_INSTRUCTIONS FOR THE TASK_
Images are to be omitted, and the rest of the records reproduced exactly.

_TASK INPUTS_

══════

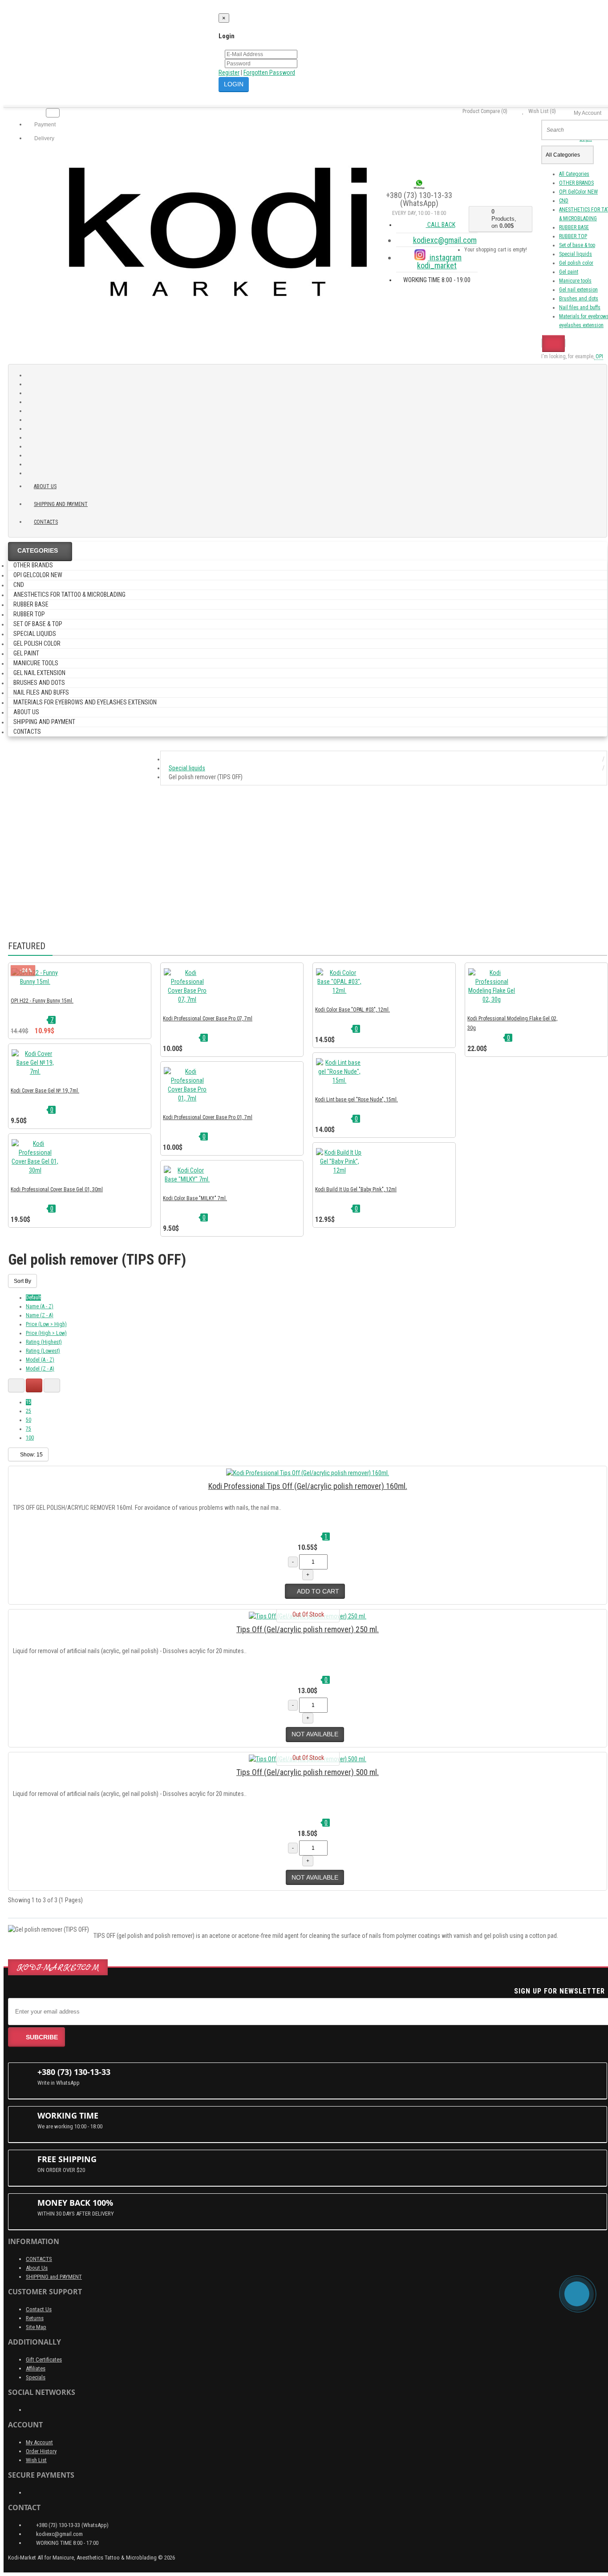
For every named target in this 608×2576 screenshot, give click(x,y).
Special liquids (575, 254)
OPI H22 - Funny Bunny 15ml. (42, 1001)
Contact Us (39, 2309)
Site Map (36, 2327)
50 (28, 1420)
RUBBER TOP (573, 236)
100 (30, 1438)
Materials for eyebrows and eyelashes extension (85, 702)
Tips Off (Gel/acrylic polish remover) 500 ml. (307, 1772)
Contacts (46, 522)
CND (563, 201)
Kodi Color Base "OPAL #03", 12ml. (352, 1010)
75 (28, 1429)
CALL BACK (440, 224)
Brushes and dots (578, 298)
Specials (35, 2377)
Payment (44, 124)
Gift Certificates (44, 2359)
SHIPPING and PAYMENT (61, 504)
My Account (39, 2442)
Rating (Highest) (44, 1342)
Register (229, 72)
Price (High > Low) (46, 1333)
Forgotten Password (269, 72)
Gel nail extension (578, 290)
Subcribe (42, 2037)
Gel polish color (576, 263)
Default (33, 1297)
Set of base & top (577, 245)
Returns (35, 2318)
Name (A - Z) (39, 1306)
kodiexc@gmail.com (445, 240)
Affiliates (35, 2368)
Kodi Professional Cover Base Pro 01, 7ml (207, 1117)
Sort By (22, 1281)
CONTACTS (39, 2259)
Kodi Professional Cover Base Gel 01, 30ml (57, 1189)
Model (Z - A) (40, 1369)
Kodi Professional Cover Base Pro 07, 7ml (207, 1018)
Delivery (43, 138)
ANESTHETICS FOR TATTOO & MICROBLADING (69, 594)
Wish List (36, 2460)
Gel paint (568, 272)
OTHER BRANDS (576, 183)
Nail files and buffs (579, 307)
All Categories (574, 174)
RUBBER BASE (574, 227)
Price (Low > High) (46, 1324)
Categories (37, 550)
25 (28, 1411)
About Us (37, 2268)
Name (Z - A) (39, 1315)
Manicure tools (575, 281)
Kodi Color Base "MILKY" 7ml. (195, 1198)
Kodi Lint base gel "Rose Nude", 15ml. (356, 1099)
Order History (41, 2451)
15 (28, 1402)
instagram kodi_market (439, 261)
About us (45, 486)
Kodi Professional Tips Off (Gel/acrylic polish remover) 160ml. (307, 1486)
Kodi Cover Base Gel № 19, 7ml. (45, 1091)
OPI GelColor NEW (578, 192)
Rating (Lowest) (43, 1351)
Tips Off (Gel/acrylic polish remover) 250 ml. (307, 1629)
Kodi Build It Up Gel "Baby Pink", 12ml (356, 1189)
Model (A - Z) (40, 1360)
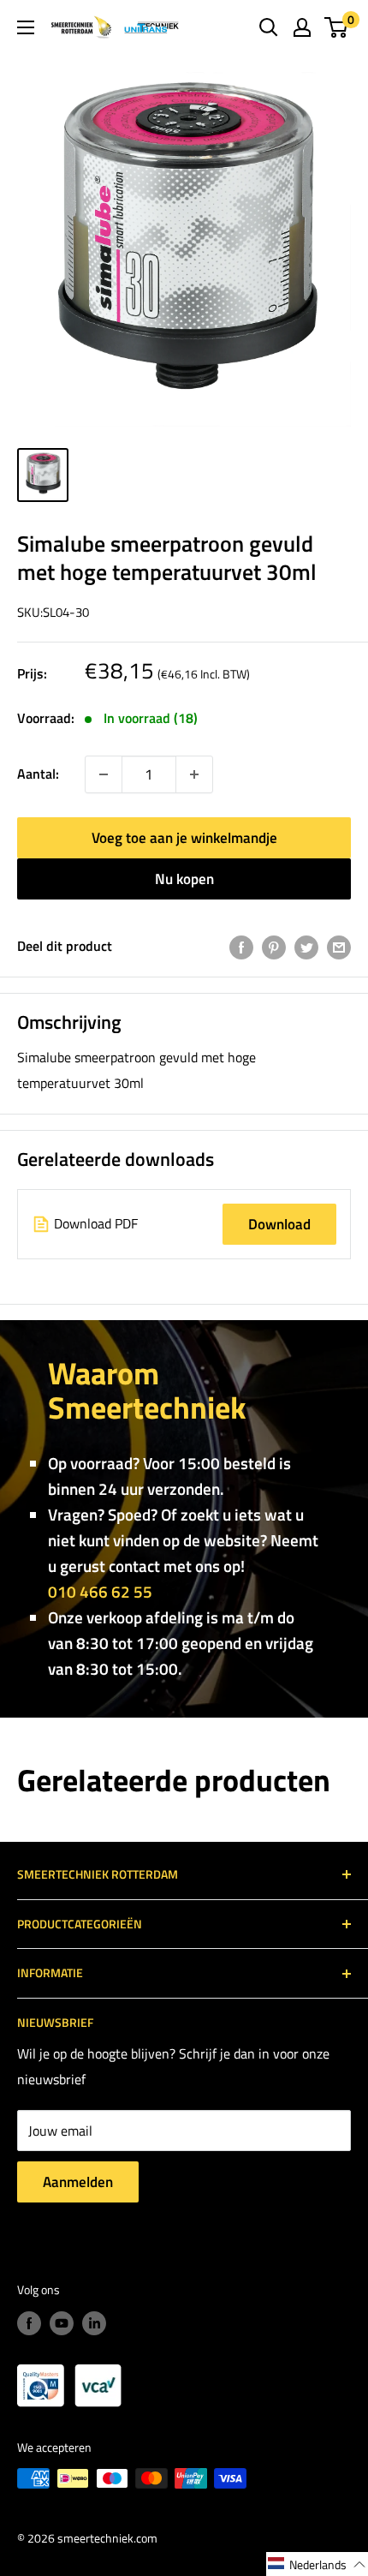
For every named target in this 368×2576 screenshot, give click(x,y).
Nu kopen (184, 879)
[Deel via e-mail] (339, 946)
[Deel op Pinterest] (274, 946)
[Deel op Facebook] (241, 946)
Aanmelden (78, 2182)
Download (279, 1224)
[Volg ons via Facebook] (29, 2323)
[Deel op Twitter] (306, 946)
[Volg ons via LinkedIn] (94, 2323)
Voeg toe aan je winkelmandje (184, 838)
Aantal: (38, 773)
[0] (336, 27)
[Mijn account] (302, 27)
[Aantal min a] (194, 774)
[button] (317, 2564)
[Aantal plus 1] (104, 774)
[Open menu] (25, 27)
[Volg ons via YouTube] (62, 2323)
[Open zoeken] (268, 27)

══════

_REPLY TO THE TASK_
For every named target in this 608×2576 screenshot, give click(x,y).
Special liquids (575, 254)
OPI H22 - Funny Bunny 15ml. (42, 1001)
Contact Us (39, 2309)
Site Map (36, 2327)
50 (28, 1420)
RUBBER TOP (573, 236)
100 (30, 1438)
Materials for eyebrows and eyelashes extension (85, 702)
Tips Off (Gel/acrylic polish remover) 500 ml. (307, 1772)
Contacts (46, 522)
CND (563, 201)
Kodi Color Base "OPAL #03", 12ml. (352, 1010)
75 (28, 1429)
CALL BACK (440, 224)
Brushes and dots (578, 298)
Specials (35, 2377)
Payment (44, 124)
Gift Certificates (44, 2359)
SHIPPING and PAYMENT (61, 504)
My Account (39, 2442)
Rating (Highest) (44, 1342)
Register (229, 72)
Price (High > Low) (46, 1333)
Forgotten Password (269, 72)
Gel nail extension (578, 290)
Subcribe (42, 2037)
Gel polish color (576, 263)
Default (33, 1297)
Set of base & top (577, 245)
Returns (35, 2318)
Name (A - Z) (39, 1306)
kodiexc@gmail.com (445, 240)
Affiliates (35, 2368)
Kodi Professional Cover Base Pro 01, 7ml (207, 1117)
Sort By (22, 1281)
CONTACTS (39, 2259)
Kodi Professional Cover Base Gel 01, 30ml (57, 1189)
Model (Z - A) (40, 1369)
Kodi Professional Cover Base Pro 07, 7ml (207, 1018)
Delivery (43, 138)
ANESTHETICS FOR TATTOO & MICROBLADING (69, 594)
Wish List (36, 2460)
Gel paint (568, 272)
OTHER BRANDS (576, 183)
Nail files and buffs (579, 307)
All Categories (574, 174)
RUBBER BASE (574, 227)
Price (Low > High) (46, 1324)
Categories (37, 550)
25 (28, 1411)
About Us (37, 2268)
Name (Z - A) (39, 1315)
Manicure tools (575, 281)
Kodi Color Base "MILKY" 7ml. (195, 1198)
Kodi Lint base gel "Rose Nude", 15ml. (356, 1099)
Order History (41, 2451)
15 (28, 1402)
instagram kodi_market (439, 261)
About us (45, 486)
Kodi Professional Tips Off (Gel/acrylic polish remover) 160ml. (307, 1486)
Kodi Cover Base Gel № 19, 7ml. (45, 1091)
OPI GelColor NEW (578, 192)
Rating (Lowest) (43, 1351)
Tips Off (Gel/acrylic polish remover) 250 ml. (307, 1629)
Kodi Build It Up Gel "Baby Pink", 12ml (356, 1189)
Model (A - Z) (40, 1360)
For every named target in this 368×2576 screenshot, give click(x,y).
Nu kopen (184, 879)
[Deel via e-mail] (339, 946)
[Deel op Pinterest] (274, 946)
[Deel op Facebook] (241, 946)
Aanmelden (78, 2182)
Download (279, 1224)
[Volg ons via Facebook] (29, 2323)
[Deel op Twitter] (306, 946)
[Volg ons via LinkedIn] (94, 2323)
Voeg toe aan je winkelmandje (184, 838)
Aantal: (38, 773)
[0] (336, 27)
[Mijn account] (302, 27)
[Aantal min a] (194, 774)
[button] (317, 2564)
[Aantal plus 1] (104, 774)
[Open menu] (25, 27)
[Volg ons via YouTube] (62, 2323)
[Open zoeken] (268, 27)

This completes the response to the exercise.